▶ [Task prompt]
Return every record verbatim, omitting all pictures.

▶ [Data section]
+===+
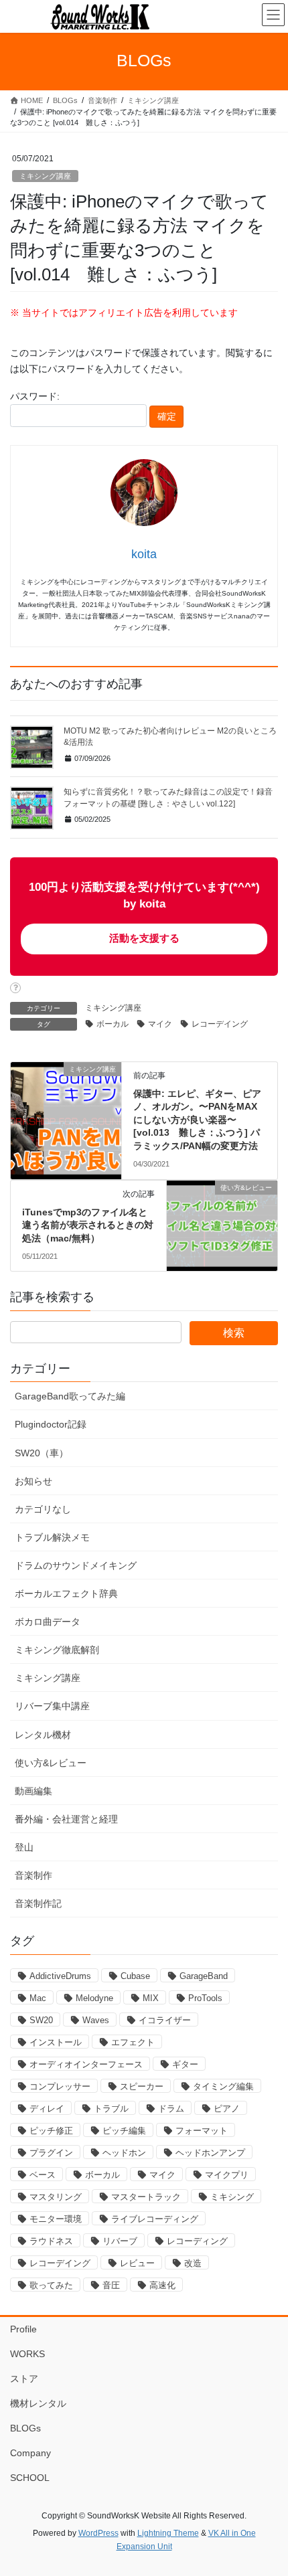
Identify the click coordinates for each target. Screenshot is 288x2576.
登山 (24, 1847)
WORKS (27, 2353)
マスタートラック (146, 2197)
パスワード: (35, 396)
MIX (151, 1998)
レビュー (137, 2263)
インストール (55, 2042)
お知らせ (33, 1481)
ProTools (205, 1998)
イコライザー (165, 2020)
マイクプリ (226, 2175)
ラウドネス (51, 2241)
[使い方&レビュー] (222, 1210)
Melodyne (94, 1998)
+===+
▶ [Solution to the exercise]
Identify the click coordinates for each target. Screenshot is 288x2576.
登山 (24, 1847)
WORKS (27, 2353)
マスタートラック (146, 2197)
パスワード: (35, 396)
MIX (151, 1998)
レビュー (137, 2263)
インストール (55, 2042)
お知らせ (33, 1481)
ProTools (205, 1998)
イコライザー (165, 2020)
マイクプリ (226, 2175)
ラウドネス (51, 2241)
[使い方&レビュー] (222, 1210)
Melodyne (94, 1998)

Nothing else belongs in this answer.